▸ Extracted data:
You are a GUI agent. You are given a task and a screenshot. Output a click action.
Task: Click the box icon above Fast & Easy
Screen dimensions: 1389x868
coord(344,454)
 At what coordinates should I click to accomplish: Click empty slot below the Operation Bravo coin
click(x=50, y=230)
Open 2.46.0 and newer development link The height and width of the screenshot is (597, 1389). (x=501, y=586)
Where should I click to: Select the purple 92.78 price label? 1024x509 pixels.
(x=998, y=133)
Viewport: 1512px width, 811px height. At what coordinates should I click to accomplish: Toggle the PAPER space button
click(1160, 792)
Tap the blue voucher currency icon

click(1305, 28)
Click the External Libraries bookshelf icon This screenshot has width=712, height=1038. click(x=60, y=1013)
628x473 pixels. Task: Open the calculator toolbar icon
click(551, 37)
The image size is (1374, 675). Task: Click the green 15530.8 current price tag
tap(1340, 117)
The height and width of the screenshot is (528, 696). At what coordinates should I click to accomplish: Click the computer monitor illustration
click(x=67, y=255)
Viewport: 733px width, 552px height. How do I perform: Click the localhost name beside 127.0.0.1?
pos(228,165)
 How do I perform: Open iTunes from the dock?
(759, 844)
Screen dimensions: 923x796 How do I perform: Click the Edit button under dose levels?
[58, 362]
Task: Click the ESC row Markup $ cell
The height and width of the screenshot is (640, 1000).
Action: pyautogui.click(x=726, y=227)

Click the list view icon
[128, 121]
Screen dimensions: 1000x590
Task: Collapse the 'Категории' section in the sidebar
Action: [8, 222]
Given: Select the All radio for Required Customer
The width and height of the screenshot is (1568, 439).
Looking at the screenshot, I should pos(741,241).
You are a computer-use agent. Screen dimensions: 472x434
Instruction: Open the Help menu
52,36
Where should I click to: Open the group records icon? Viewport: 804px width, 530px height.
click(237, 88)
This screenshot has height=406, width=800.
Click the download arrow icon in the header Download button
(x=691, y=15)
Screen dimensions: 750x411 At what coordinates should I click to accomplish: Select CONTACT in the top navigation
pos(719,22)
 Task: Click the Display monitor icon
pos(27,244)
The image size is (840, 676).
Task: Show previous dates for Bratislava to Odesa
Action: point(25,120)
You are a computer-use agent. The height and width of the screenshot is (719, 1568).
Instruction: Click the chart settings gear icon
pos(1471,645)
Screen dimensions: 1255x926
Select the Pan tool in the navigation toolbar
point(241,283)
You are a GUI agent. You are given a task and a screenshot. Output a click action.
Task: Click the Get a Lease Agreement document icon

▸ About this task:
All lines from the one containing "The height and width of the screenshot is (528, 696)." through the final line of the listing above are to be reproduced exactly; include both and add nothing.

▸ The answer:
The height and width of the screenshot is (528, 696). At what coordinates should I click to accomplish: Click the computer monitor illustration
click(x=67, y=255)
Viewport: 733px width, 552px height. How do I perform: Click the localhost name beside 127.0.0.1?
pos(228,165)
 How do I perform: Open iTunes from the dock?
(759, 844)
Screen dimensions: 923x796 How do I perform: Click the Edit button under dose levels?
[58, 362]
Task: Click the ESC row Markup $ cell
The height and width of the screenshot is (640, 1000).
Action: pyautogui.click(x=726, y=227)

Click the list view icon
[128, 121]
Screen dimensions: 1000x590
Task: Collapse the 'Категории' section in the sidebar
Action: [8, 222]
Given: Select the All radio for Required Customer
The width and height of the screenshot is (1568, 439).
Looking at the screenshot, I should pos(741,241).
You are a computer-use agent. Screen dimensions: 472x434
Instruction: Open the Help menu
52,36
Where should I click to: Open the group records icon? Viewport: 804px width, 530px height.
click(237, 88)
This screenshot has height=406, width=800.
Click the download arrow icon in the header Download button
(x=691, y=15)
Screen dimensions: 750x411 At what coordinates should I click to accomplish: Select CONTACT in the top navigation
pos(719,22)
 Task: Click the Display monitor icon
pos(27,244)
The image size is (840, 676).
Task: Show previous dates for Bratislava to Odesa
Action: point(25,120)
You are a computer-use agent. The height and width of the screenshot is (719, 1568).
Instruction: Click the chart settings gear icon
pos(1471,645)
Screen dimensions: 1255x926
Select the Pan tool in the navigation toolbar
point(241,283)
You are a GUI agent. You are given a task and a screenshot. Output a click action.
Task: Click the Get a Lease Agreement document icon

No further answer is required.